Having the largest and “best” set
of data alone won’t save you from making big mistakes. Zillow is a technology
company – one of the best. The Zillow Offers saga showcases the difference between
a great tech company getting deeper into real estate vs a real estate company
getting deeper into technology. Right now I would rather bet on someone like Lenx than a pure technology company
to disrupt new construction. Also – why aren’t more of the big players doing
something like Lennar is? If they’re thinking about it, please tell them to
call me.
Big
data is still important, but when the stakes are high algorithms still are
losing to humans. They aren’t as smart as many think (or would like you to think) they
are. It won’t stay that way forever – but there’s no reason to bet the farm
that it’ll happen this year or next year. Keep collecting the right data, keep
empowering your teams to use it, and keep testing. Don’t engage autopilot.
Those
are the words Rich used when he took back the reigns of Zillow. Specifically,
he was referencing Opendoor. If that threat remains, how will they pivot and
keep fighting against it? Likely they will triple down on the idea of being the
best marketplace and service provider possible to their core constituents instead
of a fully vertically integrated real estate company.
Their
acquisition of ShowingTime – a service
that is the real estate industry's leading showing management and market stats
technology provider, serving more than 950000 agents – is a great example. They’ll
help smooth out any process they can as a technology company – still with the
hope that they can add on ancillary services like mortgages.
Here’s
more from Rich during the latest earnings release on the idea. “Instead of a
sole focus on solving the seller’s pain point by purchasing from her ourselves
as the primary through Zillow Offers, we will expand our view and explore a
marketplace of selling solutions that give her certainty and convenience, all
while addressing the broader opportunity.

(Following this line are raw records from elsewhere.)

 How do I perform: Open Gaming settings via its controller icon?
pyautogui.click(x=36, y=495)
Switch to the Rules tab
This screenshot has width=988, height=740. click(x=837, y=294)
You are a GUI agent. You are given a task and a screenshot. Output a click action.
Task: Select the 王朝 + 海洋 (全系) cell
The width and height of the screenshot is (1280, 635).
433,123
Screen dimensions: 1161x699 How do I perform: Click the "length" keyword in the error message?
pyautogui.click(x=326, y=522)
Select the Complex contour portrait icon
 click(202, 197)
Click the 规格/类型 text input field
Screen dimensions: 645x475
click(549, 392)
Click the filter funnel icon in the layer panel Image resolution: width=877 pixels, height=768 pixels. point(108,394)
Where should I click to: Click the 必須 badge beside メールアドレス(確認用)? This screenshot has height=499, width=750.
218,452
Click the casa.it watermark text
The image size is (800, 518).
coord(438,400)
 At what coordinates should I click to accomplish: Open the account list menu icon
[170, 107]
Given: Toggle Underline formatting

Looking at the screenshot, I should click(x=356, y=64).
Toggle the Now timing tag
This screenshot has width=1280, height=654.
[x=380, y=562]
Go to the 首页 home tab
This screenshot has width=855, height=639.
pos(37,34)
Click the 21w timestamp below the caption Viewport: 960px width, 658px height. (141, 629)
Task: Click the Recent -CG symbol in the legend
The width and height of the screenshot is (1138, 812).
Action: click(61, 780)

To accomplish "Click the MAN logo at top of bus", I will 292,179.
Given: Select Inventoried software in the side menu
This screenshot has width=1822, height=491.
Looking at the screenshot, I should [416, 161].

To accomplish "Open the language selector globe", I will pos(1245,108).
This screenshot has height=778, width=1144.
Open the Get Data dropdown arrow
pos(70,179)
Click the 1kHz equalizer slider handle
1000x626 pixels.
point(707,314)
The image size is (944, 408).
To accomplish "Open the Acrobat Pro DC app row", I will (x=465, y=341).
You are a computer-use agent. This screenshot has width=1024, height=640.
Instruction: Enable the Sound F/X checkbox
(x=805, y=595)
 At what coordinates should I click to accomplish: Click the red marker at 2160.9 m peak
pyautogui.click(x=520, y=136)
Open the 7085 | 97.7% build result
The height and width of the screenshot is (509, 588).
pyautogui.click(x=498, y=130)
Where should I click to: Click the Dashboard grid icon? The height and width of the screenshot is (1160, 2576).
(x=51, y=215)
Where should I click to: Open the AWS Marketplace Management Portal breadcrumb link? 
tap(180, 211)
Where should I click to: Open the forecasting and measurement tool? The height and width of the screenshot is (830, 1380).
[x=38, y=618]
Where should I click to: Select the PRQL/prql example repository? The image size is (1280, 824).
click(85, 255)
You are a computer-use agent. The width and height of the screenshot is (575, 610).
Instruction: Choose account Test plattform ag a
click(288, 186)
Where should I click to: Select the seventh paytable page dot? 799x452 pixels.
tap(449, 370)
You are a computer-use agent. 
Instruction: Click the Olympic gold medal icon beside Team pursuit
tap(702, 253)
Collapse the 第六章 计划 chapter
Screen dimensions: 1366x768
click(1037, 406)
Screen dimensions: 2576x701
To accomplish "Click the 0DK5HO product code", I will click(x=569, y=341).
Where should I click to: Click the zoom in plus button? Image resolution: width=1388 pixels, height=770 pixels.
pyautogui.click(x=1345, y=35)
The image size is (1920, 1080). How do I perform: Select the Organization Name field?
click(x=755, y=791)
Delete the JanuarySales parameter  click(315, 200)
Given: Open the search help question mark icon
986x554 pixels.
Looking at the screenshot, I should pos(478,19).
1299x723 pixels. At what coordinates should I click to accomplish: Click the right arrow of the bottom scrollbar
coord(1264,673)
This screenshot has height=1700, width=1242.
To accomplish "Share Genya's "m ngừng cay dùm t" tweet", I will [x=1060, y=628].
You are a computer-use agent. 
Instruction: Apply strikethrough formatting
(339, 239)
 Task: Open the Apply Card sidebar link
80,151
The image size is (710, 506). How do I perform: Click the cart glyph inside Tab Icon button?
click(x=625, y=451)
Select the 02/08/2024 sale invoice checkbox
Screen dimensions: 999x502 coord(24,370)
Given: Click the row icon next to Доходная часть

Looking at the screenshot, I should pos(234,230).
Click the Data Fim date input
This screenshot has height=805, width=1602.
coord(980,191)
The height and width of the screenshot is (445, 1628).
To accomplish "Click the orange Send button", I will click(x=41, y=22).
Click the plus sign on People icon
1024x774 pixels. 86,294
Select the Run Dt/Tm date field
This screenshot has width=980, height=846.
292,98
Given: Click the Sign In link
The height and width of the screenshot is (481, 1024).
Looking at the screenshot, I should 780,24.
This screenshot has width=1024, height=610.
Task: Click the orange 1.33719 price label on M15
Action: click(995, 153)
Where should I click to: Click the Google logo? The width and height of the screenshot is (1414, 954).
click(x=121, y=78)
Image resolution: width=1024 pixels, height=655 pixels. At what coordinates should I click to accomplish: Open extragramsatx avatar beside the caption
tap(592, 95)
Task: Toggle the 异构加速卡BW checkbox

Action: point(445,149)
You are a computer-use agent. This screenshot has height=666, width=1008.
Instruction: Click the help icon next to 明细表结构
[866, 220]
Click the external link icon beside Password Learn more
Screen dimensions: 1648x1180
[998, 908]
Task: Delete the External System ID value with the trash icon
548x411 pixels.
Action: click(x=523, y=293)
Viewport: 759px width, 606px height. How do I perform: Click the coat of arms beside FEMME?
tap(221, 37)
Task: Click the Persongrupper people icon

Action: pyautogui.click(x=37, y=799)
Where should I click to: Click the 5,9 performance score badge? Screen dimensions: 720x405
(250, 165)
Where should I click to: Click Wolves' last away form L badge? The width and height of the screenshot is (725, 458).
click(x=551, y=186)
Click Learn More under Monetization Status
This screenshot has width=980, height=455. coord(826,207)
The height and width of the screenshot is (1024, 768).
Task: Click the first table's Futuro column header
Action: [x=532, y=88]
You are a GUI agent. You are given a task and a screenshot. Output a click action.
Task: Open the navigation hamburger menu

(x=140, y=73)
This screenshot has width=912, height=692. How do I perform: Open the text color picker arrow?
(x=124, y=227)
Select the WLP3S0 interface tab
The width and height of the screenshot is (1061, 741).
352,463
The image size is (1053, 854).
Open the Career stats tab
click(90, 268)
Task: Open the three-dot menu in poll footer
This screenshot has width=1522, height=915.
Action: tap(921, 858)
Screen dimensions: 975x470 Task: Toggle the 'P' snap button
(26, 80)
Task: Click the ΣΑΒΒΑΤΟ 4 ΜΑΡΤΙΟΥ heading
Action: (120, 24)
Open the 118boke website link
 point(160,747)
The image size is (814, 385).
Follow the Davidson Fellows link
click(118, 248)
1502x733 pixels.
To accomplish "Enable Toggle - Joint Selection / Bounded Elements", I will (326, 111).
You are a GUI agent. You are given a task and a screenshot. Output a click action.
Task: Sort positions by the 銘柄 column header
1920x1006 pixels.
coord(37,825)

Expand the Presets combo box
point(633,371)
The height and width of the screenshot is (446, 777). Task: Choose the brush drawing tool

In solving for her move, however, we plan to focus on solutions that are
asset- and capital-light for Zillow. We
can still offer choice, simplicity, speed, and convenience. We will be open-minded about our exploration
into providing these “sell” solutions ourselves and/or through partners. Both are interesting. And rather than having to buy her home to
help her sell, we are now simply going to help her sell."
Will it
be enough to take care of the threats to their brand dominance? Only time will
tell, but they are at least playing to their inherent strengths now. They can
still cause quite a ruckus (in a good way for the consumer) – stay tuned.
Some
articles and comments floating around are saying that perhaps Rich and his team
were caught trying to manipulate the market by a viral TikTok post earlier this
year and that’s why Zillow Offers was shut down so suddenly. This doesn’t pass
the test of sanity to me. Why would Rich and the entire board cover for a lower-level
employee if they tried to manipulate the market – and if Rich and the board did
know about it then firing 2,000 employees is not a good way to keep them from talking.
It isn’t worth talking about this at any greater length.
Also –
I really admire Rich. He didn’t ignore the opportunity iBuying represented and
wanted to take a swing at it. He’s taken many big swings before and been able
to come out ahead… he’s someone you generally want to bet on winning. I admire
him even more though for failing fast and not betting the health of the entire
company on Zillow Offers.
However,
his pivot on how bullish he was on Zillow Offers from Q2 earnings to Q3 earnings
is alarming. The voice at the top pivoting that dramatically either means he
was ignorant to what was happening below him, or that the team below him was
filtering the truth too much and Rich couldn’t sniff it out. Investors are rightly
disappointed by the striking reversal– and some are actively calling for Rich
to leave. As someone who has essentially a .866 batting average at the plate
though – I think he deserves quite a few more pitches.